§ **Records for locating words and elements**
Start
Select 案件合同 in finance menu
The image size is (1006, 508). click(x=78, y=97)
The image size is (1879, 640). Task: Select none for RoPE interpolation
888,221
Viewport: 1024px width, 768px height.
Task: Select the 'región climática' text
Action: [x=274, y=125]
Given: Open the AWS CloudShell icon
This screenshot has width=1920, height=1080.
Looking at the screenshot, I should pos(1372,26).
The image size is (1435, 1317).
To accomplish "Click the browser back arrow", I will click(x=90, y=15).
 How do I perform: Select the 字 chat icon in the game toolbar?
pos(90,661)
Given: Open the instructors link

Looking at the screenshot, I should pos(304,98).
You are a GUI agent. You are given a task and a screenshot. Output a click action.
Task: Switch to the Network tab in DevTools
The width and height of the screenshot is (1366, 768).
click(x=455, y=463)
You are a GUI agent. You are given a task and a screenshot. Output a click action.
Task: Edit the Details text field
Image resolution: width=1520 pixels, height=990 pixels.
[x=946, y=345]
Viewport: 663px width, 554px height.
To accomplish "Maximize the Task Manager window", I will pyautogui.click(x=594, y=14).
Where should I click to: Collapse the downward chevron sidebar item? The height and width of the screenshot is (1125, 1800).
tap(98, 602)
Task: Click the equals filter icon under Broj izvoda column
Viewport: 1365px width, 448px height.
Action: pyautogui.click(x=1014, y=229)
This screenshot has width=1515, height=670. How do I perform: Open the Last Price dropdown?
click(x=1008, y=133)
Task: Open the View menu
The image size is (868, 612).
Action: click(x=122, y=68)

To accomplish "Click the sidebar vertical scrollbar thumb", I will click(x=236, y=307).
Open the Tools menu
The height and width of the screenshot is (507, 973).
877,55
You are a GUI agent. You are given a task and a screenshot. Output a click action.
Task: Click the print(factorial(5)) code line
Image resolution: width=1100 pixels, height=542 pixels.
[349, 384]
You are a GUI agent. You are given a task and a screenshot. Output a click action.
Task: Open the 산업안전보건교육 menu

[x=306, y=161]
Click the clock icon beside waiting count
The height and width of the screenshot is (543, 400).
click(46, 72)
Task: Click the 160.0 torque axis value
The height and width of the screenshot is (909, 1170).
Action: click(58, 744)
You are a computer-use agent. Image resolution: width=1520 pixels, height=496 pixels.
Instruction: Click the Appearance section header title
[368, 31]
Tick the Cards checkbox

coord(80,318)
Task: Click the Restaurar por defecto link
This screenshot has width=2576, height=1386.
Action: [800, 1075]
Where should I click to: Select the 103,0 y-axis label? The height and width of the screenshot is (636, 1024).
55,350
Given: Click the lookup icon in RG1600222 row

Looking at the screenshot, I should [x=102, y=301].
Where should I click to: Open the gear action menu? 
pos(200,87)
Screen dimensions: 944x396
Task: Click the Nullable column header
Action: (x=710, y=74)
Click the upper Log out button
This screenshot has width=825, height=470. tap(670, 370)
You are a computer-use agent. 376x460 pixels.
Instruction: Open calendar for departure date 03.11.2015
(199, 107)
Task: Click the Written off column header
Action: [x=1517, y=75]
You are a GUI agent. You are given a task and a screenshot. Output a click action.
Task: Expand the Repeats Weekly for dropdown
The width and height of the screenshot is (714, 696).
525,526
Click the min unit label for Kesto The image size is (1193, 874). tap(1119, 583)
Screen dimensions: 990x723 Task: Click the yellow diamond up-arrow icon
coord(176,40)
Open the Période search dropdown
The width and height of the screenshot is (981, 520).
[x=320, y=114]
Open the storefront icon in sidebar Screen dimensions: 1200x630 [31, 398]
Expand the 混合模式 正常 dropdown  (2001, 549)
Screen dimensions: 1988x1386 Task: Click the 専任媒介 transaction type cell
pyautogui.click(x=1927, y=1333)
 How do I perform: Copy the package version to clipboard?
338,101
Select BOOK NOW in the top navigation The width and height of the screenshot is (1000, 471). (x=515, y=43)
End
§ **To do**
Please express every line of the records above as a Markdown table with the columns "Row" and "Line." Number the lines in order and leave out blank lines.

§ **Task output**
| Row | Line |
|---|---|
| 1 | Select 案件合同 in finance menu |
| 2 | The image size is (1006, 508). click(x=78, y=97) |
| 3 | The image size is (1879, 640). Task: Select none for RoPE interpolation |
| 4 | 888,221 |
| 5 | Viewport: 1024px width, 768px height. |
| 6 | Task: Select the 'región climática' text |
| 7 | Action: [x=274, y=125] |
| 8 | Given: Open the AWS CloudShell icon |
| 9 | This screenshot has width=1920, height=1080. |
| 10 | Looking at the screenshot, I should pos(1372,26). |
| 11 | The image size is (1435, 1317). |
| 12 | To accomplish "Click the browser back arrow", I will click(x=90, y=15). |
| 13 |  How do I perform: Select the 字 chat icon in the game toolbar? |
| 14 | pos(90,661) |
| 15 | Given: Open the instructors link |
| 16 | Looking at the screenshot, I should pos(304,98). |
| 17 | You are a GUI agent. You are given a task and a screenshot. Output a click action. |
| 18 | Task: Switch to the Network tab in DevTools |
| 19 | The width and height of the screenshot is (1366, 768). |
| 20 | click(x=455, y=463) |
| 21 | You are a GUI agent. You are given a task and a screenshot. Output a click action. |
| 22 | Task: Edit the Details text field |
| 23 | Image resolution: width=1520 pixels, height=990 pixels. |
| 24 | [x=946, y=345] |
| 25 | Viewport: 663px width, 554px height. |
| 26 | To accomplish "Maximize the Task Manager window", I will pyautogui.click(x=594, y=14). |
| 27 | Where should I click to: Collapse the downward chevron sidebar item? The height and width of the screenshot is (1125, 1800). |
| 28 | tap(98, 602) |
| 29 | Task: Click the equals filter icon under Broj izvoda column |
| 30 | Viewport: 1365px width, 448px height. |
| 31 | Action: pyautogui.click(x=1014, y=229) |
| 32 | This screenshot has width=1515, height=670. How do I perform: Open the Last Price dropdown? |
| 33 | click(x=1008, y=133) |
| 34 | Task: Open the View menu |
| 35 | The image size is (868, 612). |
| 36 | Action: click(x=122, y=68) |
| 37 | To accomplish "Click the sidebar vertical scrollbar thumb", I will click(x=236, y=307). |
| 38 | Open the Tools menu |
| 39 | The height and width of the screenshot is (507, 973). |
| 40 | 877,55 |
| 41 | You are a GUI agent. You are given a task and a screenshot. Output a click action. |
| 42 | Task: Click the print(factorial(5)) code line |
| 43 | Image resolution: width=1100 pixels, height=542 pixels. |
| 44 | [349, 384] |
| 45 | You are a GUI agent. You are given a task and a screenshot. Output a click action. |
| 46 | Task: Open the 산업안전보건교육 menu |
| 47 | [x=306, y=161] |
| 48 | Click the clock icon beside waiting count |
| 49 | The height and width of the screenshot is (543, 400). |
| 50 | click(46, 72) |
| 51 | Task: Click the 160.0 torque axis value |
| 52 | The height and width of the screenshot is (909, 1170). |
| 53 | Action: click(58, 744) |
| 54 | You are a computer-use agent. Image resolution: width=1520 pixels, height=496 pixels. |
| 55 | Instruction: Click the Appearance section header title |
| 56 | [368, 31] |
| 57 | Tick the Cards checkbox |
| 58 | coord(80,318) |
| 59 | Task: Click the Restaurar por defecto link |
| 60 | This screenshot has width=2576, height=1386. |
| 61 | Action: [800, 1075] |
| 62 | Where should I click to: Select the 103,0 y-axis label? The height and width of the screenshot is (636, 1024). |
| 63 | 55,350 |
| 64 | Given: Click the lookup icon in RG1600222 row |
| 65 | Looking at the screenshot, I should [x=102, y=301]. |
| 66 | Where should I click to: Open the gear action menu?  |
| 67 | pos(200,87) |
| 68 | Screen dimensions: 944x396 |
| 69 | Task: Click the Nullable column header |
| 70 | Action: (x=710, y=74) |
| 71 | Click the upper Log out button |
| 72 | This screenshot has width=825, height=470. tap(670, 370) |
| 73 | You are a computer-use agent. 376x460 pixels. |
| 74 | Instruction: Open calendar for departure date 03.11.2015 |
| 75 | (199, 107) |
| 76 | Task: Click the Written off column header |
| 77 | Action: [x=1517, y=75] |
| 78 | You are a GUI agent. You are given a task and a screenshot. Output a click action. |
| 79 | Task: Expand the Repeats Weekly for dropdown |
| 80 | The width and height of the screenshot is (714, 696). |
| 81 | 525,526 |
| 82 | Click the min unit label for Kesto The image size is (1193, 874). tap(1119, 583) |
| 83 | Screen dimensions: 990x723 Task: Click the yellow diamond up-arrow icon |
| 84 | coord(176,40) |
| 85 | Open the Période search dropdown |
| 86 | The width and height of the screenshot is (981, 520). |
| 87 | [x=320, y=114] |
| 88 | Open the storefront icon in sidebar Screen dimensions: 1200x630 [31, 398] |
| 89 | Expand the 混合模式 正常 dropdown  (2001, 549) |
| 90 | Screen dimensions: 1988x1386 Task: Click the 専任媒介 transaction type cell |
| 91 | pyautogui.click(x=1927, y=1333) |
| 92 |  How do I perform: Copy the package version to clipboard? |
| 93 | 338,101 |
| 94 | Select BOOK NOW in the top navigation The width and height of the screenshot is (1000, 471). (x=515, y=43) |